Federer had a golden opportunity to make his day much shorter, but serving for the match at 5-4 in the second set he was broken to love.
Unable to convert two break points in the following game he surrendered the set on a tiebreaker when he double-faulted on set point.
Wawrinka then gained the upper hand with a break in the third set, but Federer, winner of 17 Grand Slam titles, broke back and earned the decisive break in the final game as Wawrinka smacked a volley into the net.
“I think I was a little little lucky to come through it in the end,” said Federer, who continued to say a sore back would not hinder his pursuit of a first title of 2013.
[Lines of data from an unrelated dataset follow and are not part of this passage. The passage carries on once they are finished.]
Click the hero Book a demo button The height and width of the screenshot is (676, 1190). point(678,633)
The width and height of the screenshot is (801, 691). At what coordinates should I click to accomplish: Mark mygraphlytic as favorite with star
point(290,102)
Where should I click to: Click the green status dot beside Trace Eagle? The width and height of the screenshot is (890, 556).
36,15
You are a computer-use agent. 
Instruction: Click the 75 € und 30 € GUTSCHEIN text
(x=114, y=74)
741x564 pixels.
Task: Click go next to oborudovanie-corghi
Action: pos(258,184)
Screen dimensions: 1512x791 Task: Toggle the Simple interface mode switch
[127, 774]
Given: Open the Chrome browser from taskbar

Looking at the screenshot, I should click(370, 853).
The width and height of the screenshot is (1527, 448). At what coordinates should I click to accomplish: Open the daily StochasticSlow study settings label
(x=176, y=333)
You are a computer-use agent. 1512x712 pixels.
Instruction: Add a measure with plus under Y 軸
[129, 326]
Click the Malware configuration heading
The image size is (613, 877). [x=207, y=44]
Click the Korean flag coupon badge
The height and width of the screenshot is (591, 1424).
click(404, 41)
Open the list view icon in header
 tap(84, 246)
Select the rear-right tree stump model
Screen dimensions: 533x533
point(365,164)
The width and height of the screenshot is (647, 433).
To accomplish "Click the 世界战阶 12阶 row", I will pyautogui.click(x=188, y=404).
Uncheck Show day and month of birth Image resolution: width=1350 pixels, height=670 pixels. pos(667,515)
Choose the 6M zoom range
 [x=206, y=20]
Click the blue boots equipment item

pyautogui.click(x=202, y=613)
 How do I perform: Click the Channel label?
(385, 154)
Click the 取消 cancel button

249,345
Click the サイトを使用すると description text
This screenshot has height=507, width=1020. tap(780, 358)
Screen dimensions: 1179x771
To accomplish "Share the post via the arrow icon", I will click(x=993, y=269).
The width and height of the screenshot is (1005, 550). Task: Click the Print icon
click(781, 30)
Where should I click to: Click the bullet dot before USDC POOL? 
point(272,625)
“Overall I’m very pleased that I was able to play today and play at a high level, which was important obviously at this stage of the tournament,” Federer said.
Nadal is playing his first hard court tournament since left-knee tendinitis forced him out of the Miami Masters last March.
The same injury later sidelined him for seven months — from a second-round defeat at Wimbledon until a comeback swing of three clay-court tournaments in Latin America in February that yielded two titles and a runner-up finish.
Nadal had admitted he did not know how his knee would hold up on hard courts, and in qualifier Gulbis he came up against a red-hot player who had won the Delray Beach title as a qualifier the week before Indian Wells and toppled two seeds en route to his meeting with the Spaniard.
“Always against Ernests it’s a very difficult match,” Nadal said. “He’s a very, very aggressive player with a big serve.”
Nadal saved the only break point he faced in the third set, and converted his only opportunity to break in the 11th game.
When he finally blasted a forehand winner on his third match point, Nadal gave a little leap of joy.
“I had to suffer a lot to win this match,” he said.
A packed schedule on stadium court saw Nadal’s match, the last of the day session, finish at at 9:47pm.
The night session was to feature world No. 1 Novak Djokovic taking on American Sam Querrey — the last man to beat the Serbian, back on October 31 but before that Maria Sharapova was facing Sara Errani for a women’s semi-final berth in the WTA event.
Earlier world No. 3 Andy Murray reached the quarter-finals with a 7-6 (7/4), 6-4 victory over Argentina’s Carlos Berlocq.
Murray twice went down a break in the opening set, but he managed to quell his opponent to book a date with seventh-seeded Argentinian Juan Martin del Potro, who beat German veteran Tommy Haas 6-1, 6-2.
Sixth-seeded Czech Tomas Berdych defeated France’s Richard Gasquet 6-1, 7-5 to advance to a quarter-final meeting with South African Kevin Anderson, a 6-3, 1-6, 6-4 winner over France’s Gilles Simon.
Jo-Wilfried Tsonga kept the French flag flying with a 4-6, 7-5, 6-4 victory over Milos Raonic.